# What you have to do
Rewrite the stretch of the passage on AI forensics from "But AI systems" through "making investigation impossible.", replacing "opaque" with "inscrutable".

# Passage
# # # # # # #
Forensics tool ‘reanimates’ the ‘brains’ of AIs that fail in order to understand what went wrong

From drones delivering medical supplies to digital assistants performing everyday tasks, AI-powered systems are becoming increasingly embedded in everyday life. The creators of these innovations promise transformative benefits. For some people, mainstream applications such as ChatGPT and Claude can seem like magic. But these systems are not magical, nor are they foolproof – they can and do regularly fail to work as intended.

AI systems can malfunction due to technical design flaws or biased training data. They can also suffer from vulnerabilities in their code, which can be exploited by malicious hackers. Isolating the cause of an AI failure is imperative for fixing the system.

But AI systems are typically opaque, even to their creators. The challenge is how to investigate AI systems after they fail or fall victim to attack. There are techniques for inspecting AI systems, but they require access to the AI system’s internal data. This access is not guaranteed, especially to forensic investigators called in to determine the cause of a proprietary AI system failure, making investigation impossible.

We are computer scientists who study digital forensics. Our team at the Georgia Institute of Technology has built a system, AI Psychiatry, or AIP, that can recreate the scenario in which an AI failed in order to determine what went wrong. The system addresses the challenges of AI forensics by recovering and “reanimating” a suspect AI model so it can be systematically tested.
# # # # # # #
# Listed records
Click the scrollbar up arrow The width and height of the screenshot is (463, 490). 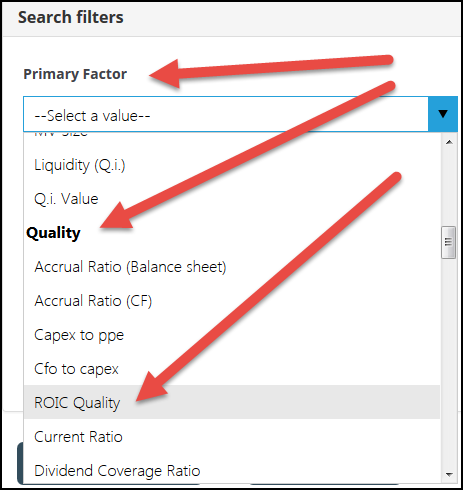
# # # # # # #
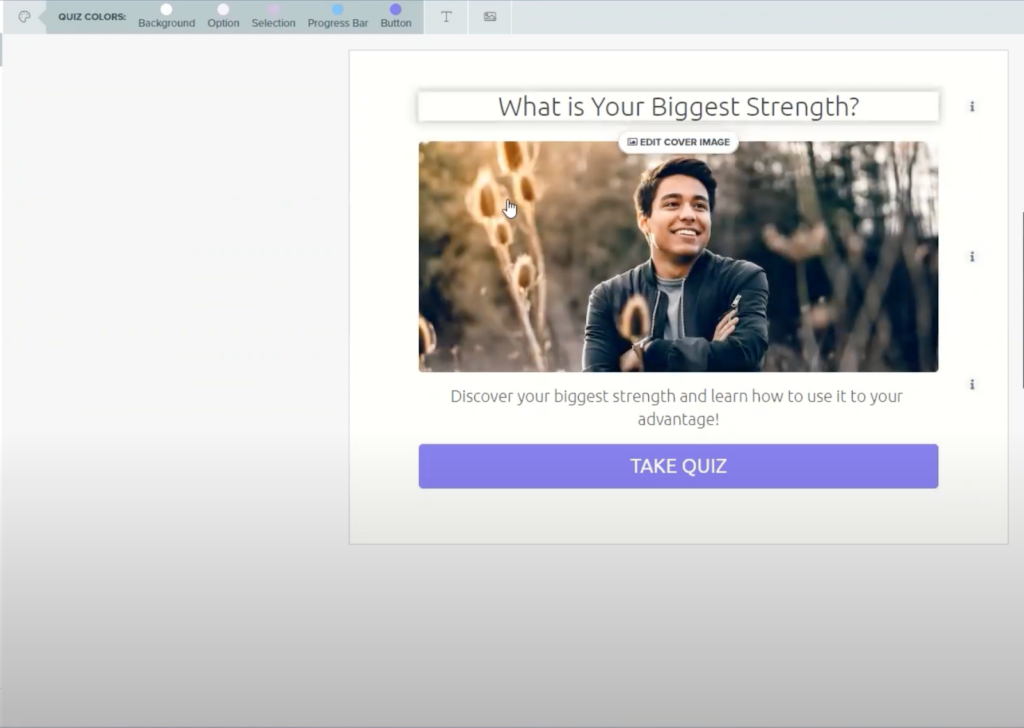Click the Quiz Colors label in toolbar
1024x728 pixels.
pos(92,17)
# # # # # # #
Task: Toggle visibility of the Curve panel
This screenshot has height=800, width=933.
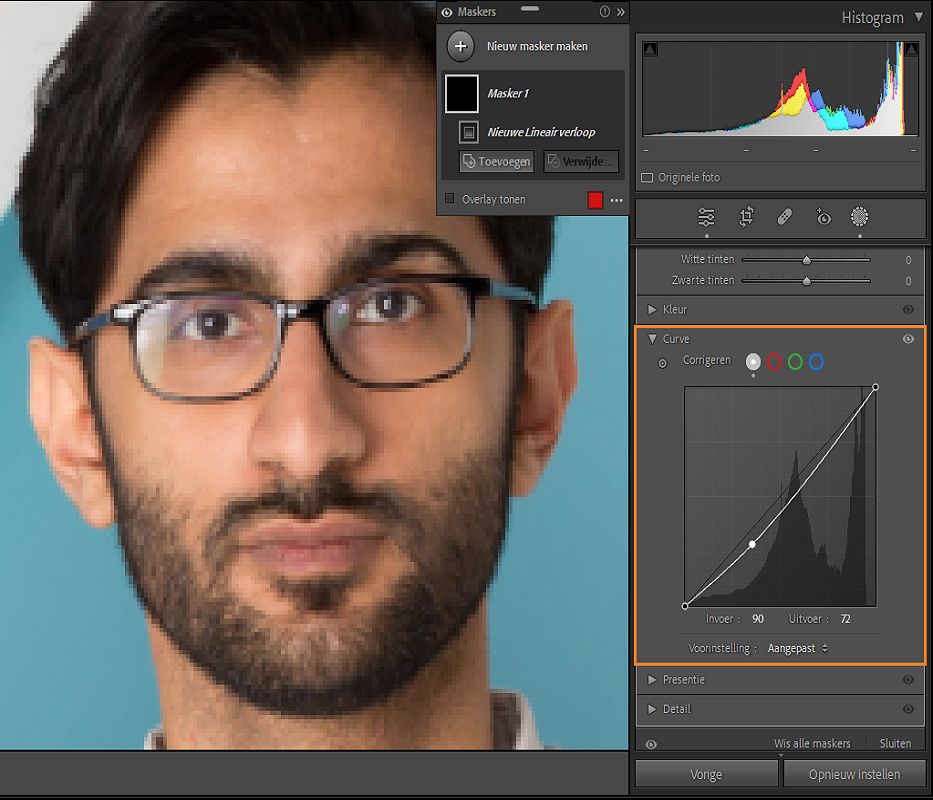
# # # # # # #
# Answer to this problem
But AI systems are typically inscrutable, even to their creators. The challenge is how to investigate AI systems after they fail or fall victim to attack. There are techniques for inspecting AI systems, but they require access to the AI system’s internal data. This access is not guaranteed, especially to forensic investigators called in to determine the cause of a proprietary AI system failure, making investigation impossible.